▶ [YOUR INSTRUCTIONS]: Restrict the output to the lines below starting at the one that contains "Where should I click to: Click the Number" and ending at the one that contains "Given: Click the 'ng' command in the prompt", and restate them word for word, both ends included.

(Records from a dataset)
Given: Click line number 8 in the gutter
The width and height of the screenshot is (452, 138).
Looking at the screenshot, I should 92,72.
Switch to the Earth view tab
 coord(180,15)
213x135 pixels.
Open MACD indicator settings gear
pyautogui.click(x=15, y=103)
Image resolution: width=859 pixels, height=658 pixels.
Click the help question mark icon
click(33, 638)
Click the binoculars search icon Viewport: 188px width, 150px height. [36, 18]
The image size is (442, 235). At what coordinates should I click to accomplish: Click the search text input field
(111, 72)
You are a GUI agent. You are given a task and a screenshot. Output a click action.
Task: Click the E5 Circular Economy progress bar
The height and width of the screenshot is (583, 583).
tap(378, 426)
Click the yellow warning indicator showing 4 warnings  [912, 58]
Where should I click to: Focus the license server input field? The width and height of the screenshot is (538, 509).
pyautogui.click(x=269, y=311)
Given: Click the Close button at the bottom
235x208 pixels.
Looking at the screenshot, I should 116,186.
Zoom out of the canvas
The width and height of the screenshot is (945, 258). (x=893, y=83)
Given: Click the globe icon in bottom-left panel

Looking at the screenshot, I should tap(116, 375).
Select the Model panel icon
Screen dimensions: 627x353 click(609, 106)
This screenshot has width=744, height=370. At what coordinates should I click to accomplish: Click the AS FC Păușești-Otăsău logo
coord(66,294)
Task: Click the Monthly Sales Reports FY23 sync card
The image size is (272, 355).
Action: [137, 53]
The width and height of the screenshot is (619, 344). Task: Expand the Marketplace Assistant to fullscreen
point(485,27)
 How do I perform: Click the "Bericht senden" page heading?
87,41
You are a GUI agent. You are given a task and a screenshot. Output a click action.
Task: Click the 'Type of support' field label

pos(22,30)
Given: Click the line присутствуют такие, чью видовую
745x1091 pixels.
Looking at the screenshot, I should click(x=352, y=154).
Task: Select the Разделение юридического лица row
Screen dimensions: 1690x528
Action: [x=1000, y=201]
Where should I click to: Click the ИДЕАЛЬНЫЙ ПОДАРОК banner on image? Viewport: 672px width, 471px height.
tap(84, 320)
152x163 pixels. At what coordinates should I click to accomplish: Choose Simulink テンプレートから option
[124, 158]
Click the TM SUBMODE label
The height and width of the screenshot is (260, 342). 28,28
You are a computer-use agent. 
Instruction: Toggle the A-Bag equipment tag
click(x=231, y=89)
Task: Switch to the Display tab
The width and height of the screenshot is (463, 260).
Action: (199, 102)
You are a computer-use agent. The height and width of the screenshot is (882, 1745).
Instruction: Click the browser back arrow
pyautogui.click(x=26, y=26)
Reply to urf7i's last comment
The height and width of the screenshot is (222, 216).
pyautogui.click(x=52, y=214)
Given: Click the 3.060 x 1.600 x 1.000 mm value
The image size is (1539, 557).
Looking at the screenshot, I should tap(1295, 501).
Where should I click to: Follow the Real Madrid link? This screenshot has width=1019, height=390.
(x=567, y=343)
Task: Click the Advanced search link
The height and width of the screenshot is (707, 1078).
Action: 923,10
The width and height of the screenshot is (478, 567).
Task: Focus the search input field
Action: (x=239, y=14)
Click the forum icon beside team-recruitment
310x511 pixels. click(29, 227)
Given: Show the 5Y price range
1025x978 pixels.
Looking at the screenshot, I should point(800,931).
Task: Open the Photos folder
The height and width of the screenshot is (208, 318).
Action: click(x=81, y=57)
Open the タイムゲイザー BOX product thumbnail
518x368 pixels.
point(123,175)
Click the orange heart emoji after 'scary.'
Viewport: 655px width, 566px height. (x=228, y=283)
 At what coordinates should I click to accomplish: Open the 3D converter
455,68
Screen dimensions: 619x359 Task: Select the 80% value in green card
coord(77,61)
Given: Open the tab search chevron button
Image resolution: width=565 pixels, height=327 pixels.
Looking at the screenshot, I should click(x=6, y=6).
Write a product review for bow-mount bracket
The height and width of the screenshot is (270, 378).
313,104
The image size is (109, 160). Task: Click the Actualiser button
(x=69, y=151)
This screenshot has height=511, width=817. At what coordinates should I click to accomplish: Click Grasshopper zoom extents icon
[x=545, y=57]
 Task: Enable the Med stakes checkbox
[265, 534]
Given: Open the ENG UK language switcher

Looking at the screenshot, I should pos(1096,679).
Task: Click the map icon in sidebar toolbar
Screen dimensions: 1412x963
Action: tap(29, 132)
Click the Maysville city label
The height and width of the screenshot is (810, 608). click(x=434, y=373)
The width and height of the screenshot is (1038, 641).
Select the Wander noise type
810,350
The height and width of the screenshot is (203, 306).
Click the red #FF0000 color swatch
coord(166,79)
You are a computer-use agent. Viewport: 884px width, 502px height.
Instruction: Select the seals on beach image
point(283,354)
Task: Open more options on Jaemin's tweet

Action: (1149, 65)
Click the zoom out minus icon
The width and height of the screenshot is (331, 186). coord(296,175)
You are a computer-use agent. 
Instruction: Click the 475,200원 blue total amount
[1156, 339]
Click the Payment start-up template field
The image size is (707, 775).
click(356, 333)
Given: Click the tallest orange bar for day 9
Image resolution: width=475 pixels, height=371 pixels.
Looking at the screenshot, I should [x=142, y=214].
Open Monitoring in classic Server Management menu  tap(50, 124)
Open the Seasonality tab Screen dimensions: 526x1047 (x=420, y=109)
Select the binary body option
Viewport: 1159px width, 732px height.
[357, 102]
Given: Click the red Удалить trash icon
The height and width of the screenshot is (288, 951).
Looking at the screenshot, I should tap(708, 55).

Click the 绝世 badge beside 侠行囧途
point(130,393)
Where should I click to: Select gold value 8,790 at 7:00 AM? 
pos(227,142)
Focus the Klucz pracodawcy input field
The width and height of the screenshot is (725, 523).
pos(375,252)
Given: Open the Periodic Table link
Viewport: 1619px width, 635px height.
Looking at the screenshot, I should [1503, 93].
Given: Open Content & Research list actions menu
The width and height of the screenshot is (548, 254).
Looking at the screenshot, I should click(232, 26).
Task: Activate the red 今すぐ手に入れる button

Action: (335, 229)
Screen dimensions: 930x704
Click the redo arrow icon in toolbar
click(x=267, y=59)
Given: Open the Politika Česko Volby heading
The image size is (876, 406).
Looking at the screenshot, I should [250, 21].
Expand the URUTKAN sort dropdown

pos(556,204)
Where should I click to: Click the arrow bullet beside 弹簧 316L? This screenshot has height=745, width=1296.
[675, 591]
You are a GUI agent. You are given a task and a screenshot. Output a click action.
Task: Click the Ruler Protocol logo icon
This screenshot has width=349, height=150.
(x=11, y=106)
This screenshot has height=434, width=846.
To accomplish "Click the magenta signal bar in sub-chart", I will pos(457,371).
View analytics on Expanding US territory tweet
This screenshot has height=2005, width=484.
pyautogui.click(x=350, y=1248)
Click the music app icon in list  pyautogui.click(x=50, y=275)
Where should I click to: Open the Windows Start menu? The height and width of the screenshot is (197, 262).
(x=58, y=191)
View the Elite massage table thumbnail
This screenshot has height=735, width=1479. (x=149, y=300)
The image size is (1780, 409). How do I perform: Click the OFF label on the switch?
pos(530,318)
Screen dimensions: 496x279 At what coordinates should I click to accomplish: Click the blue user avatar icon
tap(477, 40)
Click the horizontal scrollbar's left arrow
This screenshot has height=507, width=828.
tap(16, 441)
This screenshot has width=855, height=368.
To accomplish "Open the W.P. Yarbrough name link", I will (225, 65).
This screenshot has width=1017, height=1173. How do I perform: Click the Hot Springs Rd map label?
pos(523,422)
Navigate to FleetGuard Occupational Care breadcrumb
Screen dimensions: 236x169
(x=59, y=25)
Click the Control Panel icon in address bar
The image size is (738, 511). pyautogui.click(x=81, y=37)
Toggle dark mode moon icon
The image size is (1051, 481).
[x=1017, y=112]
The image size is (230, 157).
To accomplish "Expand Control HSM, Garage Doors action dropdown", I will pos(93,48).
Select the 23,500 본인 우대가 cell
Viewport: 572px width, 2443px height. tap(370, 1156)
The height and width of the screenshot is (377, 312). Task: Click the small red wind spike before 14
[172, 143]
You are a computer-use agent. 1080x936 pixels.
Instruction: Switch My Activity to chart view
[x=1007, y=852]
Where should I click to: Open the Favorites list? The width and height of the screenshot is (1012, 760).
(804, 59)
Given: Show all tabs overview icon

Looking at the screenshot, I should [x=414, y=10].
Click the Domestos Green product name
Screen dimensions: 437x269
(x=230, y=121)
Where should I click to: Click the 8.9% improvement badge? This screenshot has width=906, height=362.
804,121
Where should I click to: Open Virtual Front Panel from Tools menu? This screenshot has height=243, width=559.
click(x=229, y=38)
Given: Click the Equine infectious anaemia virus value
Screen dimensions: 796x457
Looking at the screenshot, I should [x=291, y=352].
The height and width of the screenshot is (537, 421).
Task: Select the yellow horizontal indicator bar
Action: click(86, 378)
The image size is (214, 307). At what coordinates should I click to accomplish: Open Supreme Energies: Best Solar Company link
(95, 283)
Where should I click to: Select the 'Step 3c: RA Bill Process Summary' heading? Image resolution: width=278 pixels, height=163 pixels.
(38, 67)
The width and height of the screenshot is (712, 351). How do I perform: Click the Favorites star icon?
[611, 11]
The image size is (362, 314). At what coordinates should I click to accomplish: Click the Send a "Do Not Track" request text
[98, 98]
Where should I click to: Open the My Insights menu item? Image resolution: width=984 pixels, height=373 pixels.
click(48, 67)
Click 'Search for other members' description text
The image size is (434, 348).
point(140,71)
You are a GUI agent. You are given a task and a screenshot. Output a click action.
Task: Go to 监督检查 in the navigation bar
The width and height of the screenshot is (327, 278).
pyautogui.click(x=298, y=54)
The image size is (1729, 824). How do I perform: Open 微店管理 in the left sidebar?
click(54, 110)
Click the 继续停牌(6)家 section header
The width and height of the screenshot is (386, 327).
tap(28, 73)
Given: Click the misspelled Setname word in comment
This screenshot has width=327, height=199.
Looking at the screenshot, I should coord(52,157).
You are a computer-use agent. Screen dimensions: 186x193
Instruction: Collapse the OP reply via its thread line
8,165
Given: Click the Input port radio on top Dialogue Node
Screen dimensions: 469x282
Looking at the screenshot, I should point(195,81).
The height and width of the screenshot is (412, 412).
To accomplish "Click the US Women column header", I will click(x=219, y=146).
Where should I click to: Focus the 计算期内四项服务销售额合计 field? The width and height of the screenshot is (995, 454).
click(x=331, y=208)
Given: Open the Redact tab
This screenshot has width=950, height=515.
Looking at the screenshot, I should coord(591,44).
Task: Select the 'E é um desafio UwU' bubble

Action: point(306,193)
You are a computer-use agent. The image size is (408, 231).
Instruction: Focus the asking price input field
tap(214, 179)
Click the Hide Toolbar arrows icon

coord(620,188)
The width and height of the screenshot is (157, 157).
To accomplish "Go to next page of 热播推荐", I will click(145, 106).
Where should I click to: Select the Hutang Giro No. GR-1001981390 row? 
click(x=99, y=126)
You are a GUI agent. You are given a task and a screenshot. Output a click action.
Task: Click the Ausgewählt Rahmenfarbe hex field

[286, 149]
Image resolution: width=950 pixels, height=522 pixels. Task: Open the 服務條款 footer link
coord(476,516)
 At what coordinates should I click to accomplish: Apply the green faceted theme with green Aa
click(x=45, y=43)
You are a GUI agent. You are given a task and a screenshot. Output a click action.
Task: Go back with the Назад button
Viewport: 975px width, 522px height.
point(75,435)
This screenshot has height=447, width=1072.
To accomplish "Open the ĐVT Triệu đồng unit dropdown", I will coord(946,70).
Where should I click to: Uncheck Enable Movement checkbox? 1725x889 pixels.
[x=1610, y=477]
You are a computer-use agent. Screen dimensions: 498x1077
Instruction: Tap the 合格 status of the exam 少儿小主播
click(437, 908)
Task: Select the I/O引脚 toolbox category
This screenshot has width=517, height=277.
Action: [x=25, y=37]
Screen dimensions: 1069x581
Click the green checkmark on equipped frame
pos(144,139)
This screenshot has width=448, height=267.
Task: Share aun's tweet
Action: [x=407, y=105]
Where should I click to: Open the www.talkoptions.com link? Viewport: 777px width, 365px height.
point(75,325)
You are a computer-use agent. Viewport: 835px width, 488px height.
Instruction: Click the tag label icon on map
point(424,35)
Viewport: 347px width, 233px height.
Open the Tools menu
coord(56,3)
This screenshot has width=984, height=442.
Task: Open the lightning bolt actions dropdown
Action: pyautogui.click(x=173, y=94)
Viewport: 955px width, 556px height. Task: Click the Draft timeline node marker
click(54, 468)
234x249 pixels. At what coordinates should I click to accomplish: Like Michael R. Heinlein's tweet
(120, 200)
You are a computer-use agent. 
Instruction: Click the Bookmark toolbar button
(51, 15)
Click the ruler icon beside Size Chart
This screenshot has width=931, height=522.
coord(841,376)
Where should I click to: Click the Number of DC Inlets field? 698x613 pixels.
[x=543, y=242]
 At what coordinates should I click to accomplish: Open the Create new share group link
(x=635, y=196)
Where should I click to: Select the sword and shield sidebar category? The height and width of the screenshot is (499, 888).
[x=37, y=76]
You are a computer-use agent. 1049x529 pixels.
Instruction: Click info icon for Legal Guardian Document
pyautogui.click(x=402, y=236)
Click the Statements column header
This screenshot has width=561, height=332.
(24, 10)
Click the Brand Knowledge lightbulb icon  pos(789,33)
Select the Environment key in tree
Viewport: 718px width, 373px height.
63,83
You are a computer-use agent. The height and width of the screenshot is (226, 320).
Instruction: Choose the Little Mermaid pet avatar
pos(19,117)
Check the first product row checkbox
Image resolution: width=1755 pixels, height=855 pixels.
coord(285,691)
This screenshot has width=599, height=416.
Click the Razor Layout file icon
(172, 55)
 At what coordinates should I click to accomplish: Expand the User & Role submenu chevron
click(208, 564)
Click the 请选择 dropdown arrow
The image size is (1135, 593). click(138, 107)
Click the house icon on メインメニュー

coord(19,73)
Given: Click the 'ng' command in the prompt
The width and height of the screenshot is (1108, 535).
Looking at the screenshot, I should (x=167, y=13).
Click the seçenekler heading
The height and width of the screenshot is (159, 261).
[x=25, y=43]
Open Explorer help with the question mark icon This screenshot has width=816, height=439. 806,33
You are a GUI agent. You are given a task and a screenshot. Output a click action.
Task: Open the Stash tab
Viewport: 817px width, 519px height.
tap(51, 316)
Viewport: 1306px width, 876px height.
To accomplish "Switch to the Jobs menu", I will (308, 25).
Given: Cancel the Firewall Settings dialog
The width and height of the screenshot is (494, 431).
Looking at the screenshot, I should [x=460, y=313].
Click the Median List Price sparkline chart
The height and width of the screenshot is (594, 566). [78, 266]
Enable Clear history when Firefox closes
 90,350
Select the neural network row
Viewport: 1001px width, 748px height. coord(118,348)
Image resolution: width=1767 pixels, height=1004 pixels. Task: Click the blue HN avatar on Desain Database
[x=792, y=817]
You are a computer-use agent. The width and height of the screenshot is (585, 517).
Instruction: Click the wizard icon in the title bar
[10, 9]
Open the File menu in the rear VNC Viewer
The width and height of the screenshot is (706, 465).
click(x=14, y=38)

▶ [RESULT OF THIS TASK]:
Where should I click to: Click the Number of DC Inlets field? 698x613 pixels.
[x=543, y=242]
 At what coordinates should I click to accomplish: Open the Create new share group link
(x=635, y=196)
Where should I click to: Select the sword and shield sidebar category? The height and width of the screenshot is (499, 888).
[x=37, y=76]
You are a computer-use agent. 1049x529 pixels.
Instruction: Click info icon for Legal Guardian Document
pyautogui.click(x=402, y=236)
Click the Statements column header
This screenshot has width=561, height=332.
(24, 10)
Click the Brand Knowledge lightbulb icon  pos(789,33)
Select the Environment key in tree
Viewport: 718px width, 373px height.
63,83
You are a computer-use agent. The height and width of the screenshot is (226, 320).
Instruction: Choose the Little Mermaid pet avatar
pos(19,117)
Check the first product row checkbox
Image resolution: width=1755 pixels, height=855 pixels.
coord(285,691)
This screenshot has width=599, height=416.
Click the Razor Layout file icon
(172, 55)
 At what coordinates should I click to accomplish: Expand the User & Role submenu chevron
click(208, 564)
Click the 请选择 dropdown arrow
The image size is (1135, 593). click(138, 107)
Click the house icon on メインメニュー

coord(19,73)
Given: Click the 'ng' command in the prompt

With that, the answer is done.